I prefer Ebony, but for some reason I still think the BFPs are among the nicest and I'd happily give away my ebony board VWH for one


----------



## Zoltta (Nov 18, 2007)

lol ive seen this video so long ago and just realized now its the one in this thread


----------



## ShawnFjellstad (Nov 18, 2007)

i absolutely love that video.


----------



## jaxadam (Nov 18, 2007)

Variant said:


> The 20th is a great idea, but a bit too... um... colorful, even for me.



Oh come on! How can you go wrong with something that looks like this?
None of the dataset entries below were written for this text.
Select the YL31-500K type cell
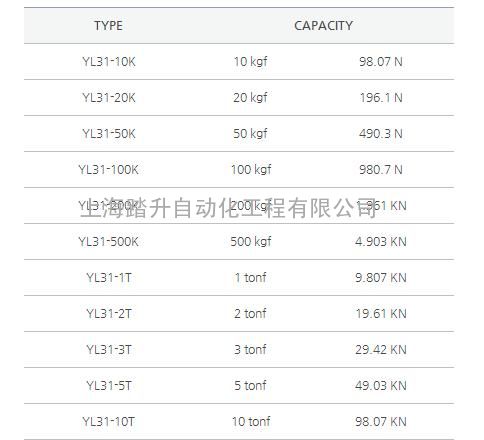The width and height of the screenshot is (484, 440). [x=108, y=242]
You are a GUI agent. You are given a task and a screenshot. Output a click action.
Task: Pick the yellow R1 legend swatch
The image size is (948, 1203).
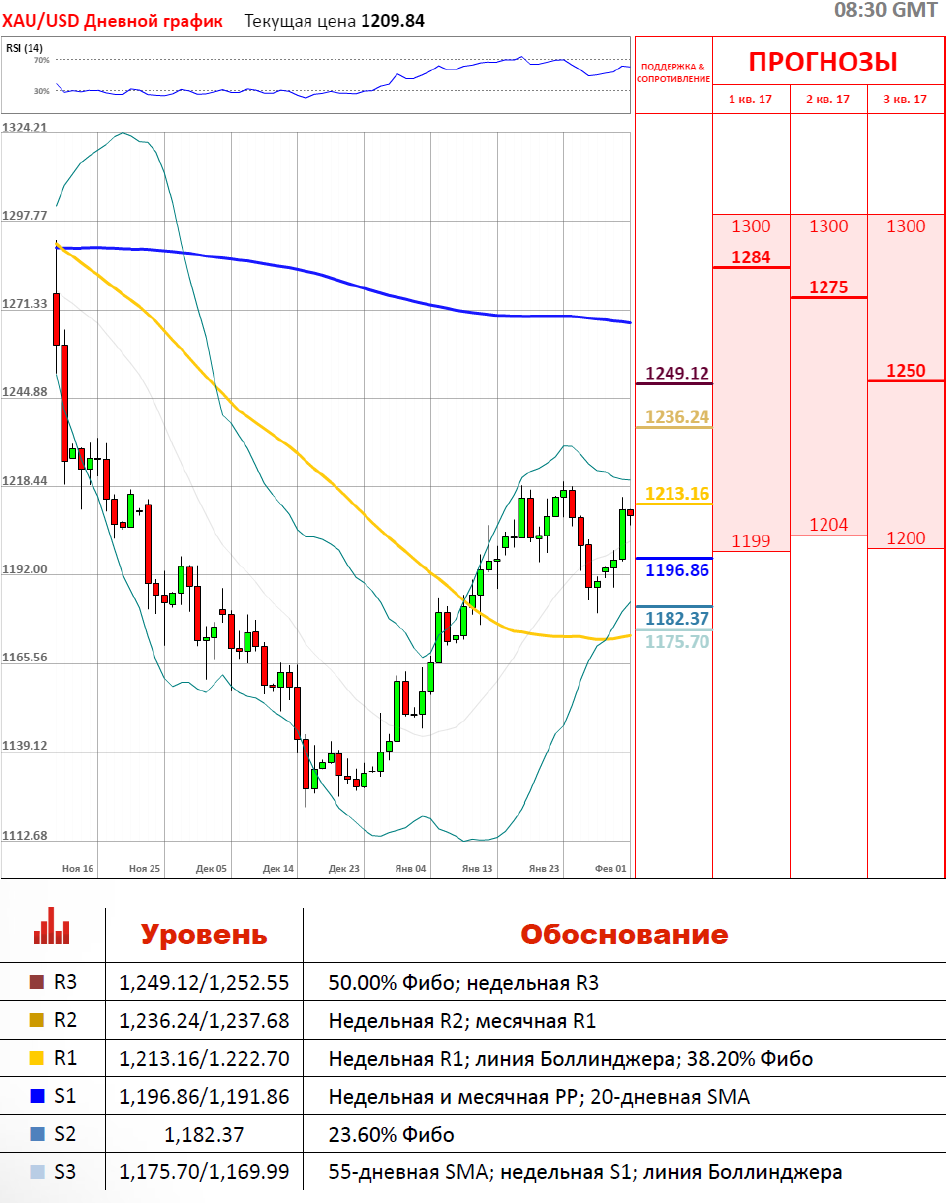(x=37, y=1059)
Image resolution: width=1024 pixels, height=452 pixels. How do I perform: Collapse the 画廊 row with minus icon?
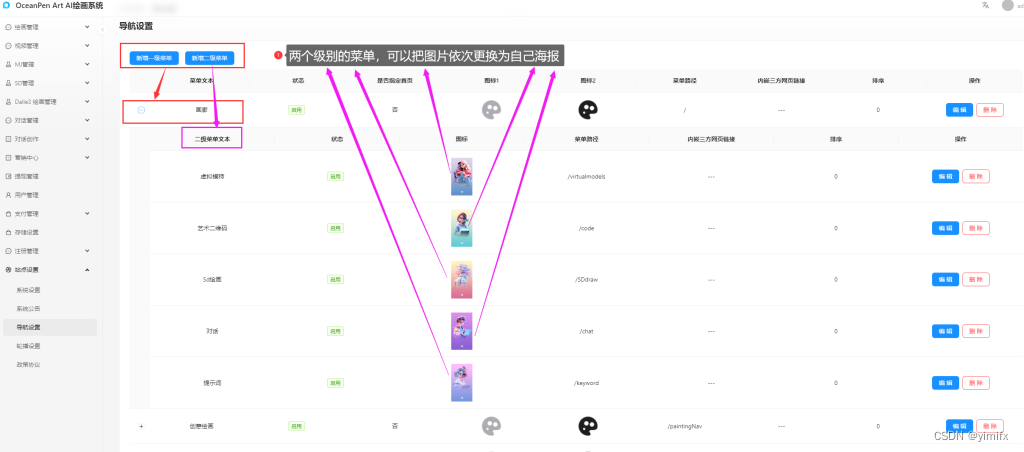tap(141, 110)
It is actually an awesome guitar, and looks MUCH MUCH better in person.


----------



## newfinator (Nov 19, 2007)

jaxadam said:


> Oh come on! How can you go wrong with something that looks like this?
> 
> 
> 
> ...



My only concern with those is how they might sound. I like an organic, woodsy tone and have no idea what acrylic would be like. They look cool though.


----------



## jaxadam (Nov 20, 2007)

They sound pretty great, actually. Pretty much like a Jem, just a little heavier, and maybe not as much bite as with the Evos.


----------



## Popsyche (Nov 20, 2007)

newfinator said:


> My only concern with those is how they might sound. I like an organic, woodsy tone and have no idea what acrylic would be like. They look cool though.



I talked to the DiMarzio guys, and they wound those pick-ups specially to retain the "Vai" sound with the acrylic body. It sounded good when I heard Vai play it!


----------



## Popsyche (Nov 20, 2007)

Scott said:


> The inlay work was pretty shoddy on them though.



The inlay work is no more shoddy than any of the vine necks. It just shows up WAY better on the maple. The filler is a lot easier to see. Still, this would be my next JEM.


----------



## apocalypse013 (Nov 21, 2007)

That is my favorite Jem. I've always wanted to pick one up.


----------



## skinhead (Nov 21, 2007)

The 20th looks very nice. But I don't have 5000 dollars to spend on it


----------



## eleven59 (Nov 21, 2007)

jaxadam said:


>



They have (had?) one of those at the guitar shop a block from where I live hanging up high on the wall with a $10,000 price tag and a sign basically saying don't even think about touching it and be really sure you want to look at it  It does look cool in person though.


----------



## ibznorange (Nov 22, 2007)

there is a 20th for sale at rainbow here for 3200 bucks.
it sounds and plays great


----------



## Matt08642 (Nov 22, 2007)

eleven59 said:


> They have (had?) one of those at the guitar shop a block from where I live hanging up high on the wall with a $10,000 price tag and a sign basically saying don't even think about touching it and be really sure you want to look at it  It does look cool in person though.



Bellones, right?

It's in the back room now I think. 

















Those are my cell pics from the 1 time I was close enough, lol.


----------



## ibzrg1570 (Nov 23, 2007)

They put barbed wire around a $10000 guitars?   Dumbasses.


----------



## shredder777 (Nov 23, 2007)

20th ftl, 10th ftw


----------



## Matt08642 (Nov 23, 2007)

ibzrg1570 said:


> They put barbed wire around a $10000 guitars?   Dumbasses.



It was plastic/rubber, not metal...


----------